- This article is about the city in Spain. For the place in the U.S. state of Ohio see Seville, Ohio and for the automobile see Cadillac Seville.
Seville (Spanish: Sevilla) is the artistic, cultural, and financial capital of southern Spain, crossed by the river Guadalquivir. It is the capital of Andalusia and of the province of Sevilla. The inhabitants of the city are known as Sevillanos. Population of the city of Sevilla proper was 710,000 as of 2003 estimates. Population of the urban area was 1,043,000 as of 2000 estimates. Population of the metropolitan area (urban area plus satellite towns) was 1,294,000 as of 2003 estimates, ranking as the fourth-largest metropolitan area of Spain.
Seville was named Ishbiliya under the Moors and Hispalis under the Romans. Legend has it that it was founded by the equally legendary Greek hero, Hercules. Historians believe it was founded by the Tartessos in the 8th or 9th century BCE. Later it was occupied by the Phoenicians and the Carthaginians, who destroyed the city in 216 BCE. In 206 BCE, Scipio Africanus founded Italica nearby and began the reconstruction of Hispalis. The architecture of the older parts of the city still reflects the centuries of Moorish control of the city.
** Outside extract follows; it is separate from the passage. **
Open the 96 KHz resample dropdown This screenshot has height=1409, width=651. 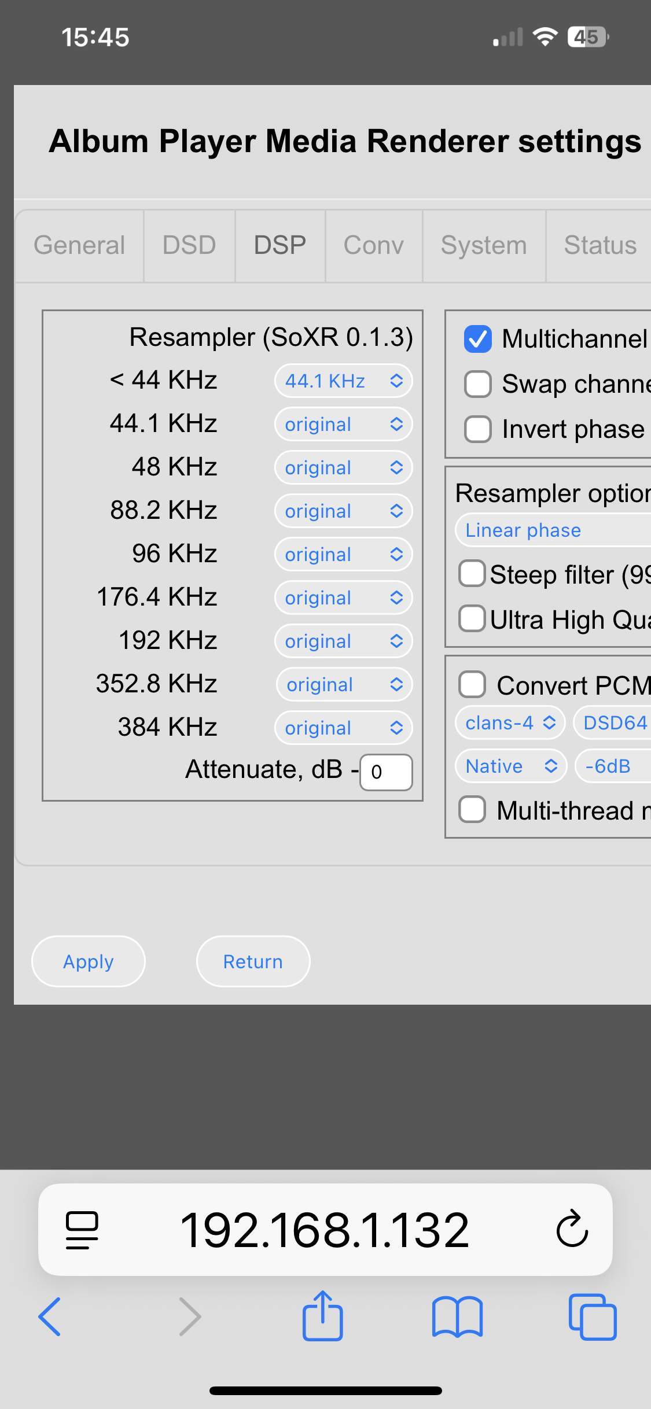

The city was long an important sea port, prior to the silting up of the Guadalquivir. It sits well inland, but a mere 6 meters above sea level. Much of the Spanish Empire's treasures from the New World came to Europe via Seville, and Seville still holds the most important archive of the Spanish administration in the Americas, the Archivo de Indias. The American riches made it an attractor for people around Spain, ranging from latifundia nobles and foreign merchants (brokered by Spanish cargadores) to an active crime scene, pictured in the picaresque genre.
It was the home of Expo 92 World's Fair. The showpiece bridge across the Guadalquivir, designed by renowned architect Santiago Calatrava, was built for this occasion. Seville also hosted the European Summit in June 2002; this was met with a counter-summit by those opposing neoliberalism and the tightening of European regulations on immigration.
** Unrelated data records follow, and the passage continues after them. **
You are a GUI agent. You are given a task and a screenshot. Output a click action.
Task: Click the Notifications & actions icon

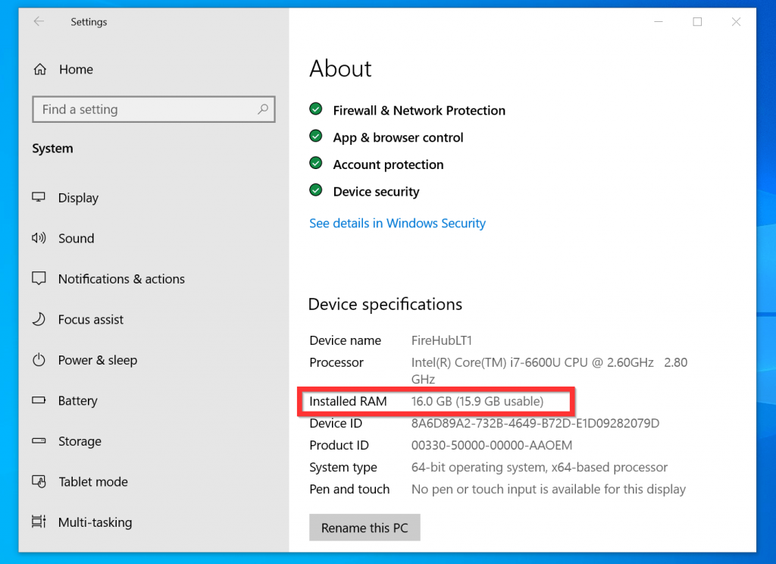click(x=39, y=279)
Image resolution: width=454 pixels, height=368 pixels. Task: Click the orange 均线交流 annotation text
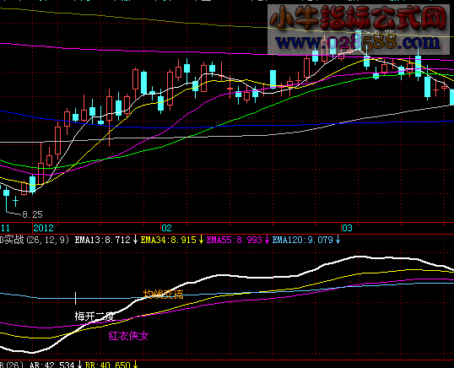point(164,295)
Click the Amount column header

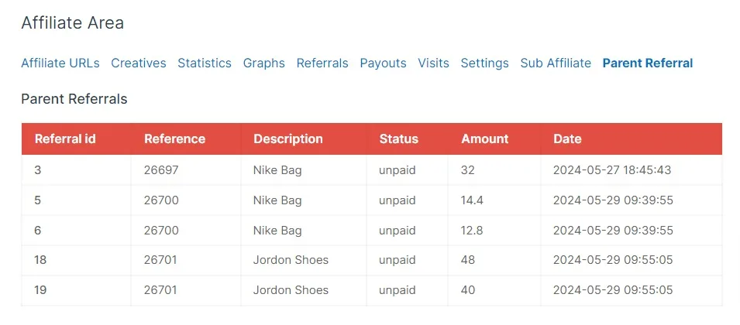(x=484, y=139)
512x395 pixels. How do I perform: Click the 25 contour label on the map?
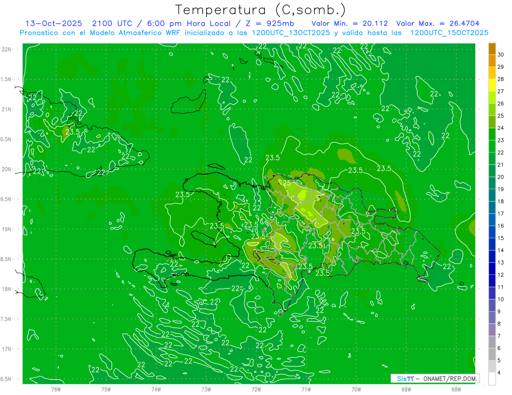pos(287,183)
Seville is known for its hot summer weather, reaching even 51 degrees Celsius in the hottest days of the summer.
Renowned People Born in Seville
The city's great Cathedral was built from 1401 - 1519 after the Reconquista on the former site of the city's mosque. The interior is lavishly decorated, with a large quantity of gold evident. The Cathedral reused some columns and elements from the old mosque, and most famously the Giralda, originally a minaret, was converted into a bell tower. It is topped with a statue representing Faith. The Giralda is the city's most famous symbol.
The Alcazar is the city's old Moorish Palace; construction was begun in 1181. Additional construction continued for over 500 years.
The Parque Maria Luisa was built for the 1929 Exposición Ibero-Americana World's Fair, and now is landscaped with attractive monuments and museums.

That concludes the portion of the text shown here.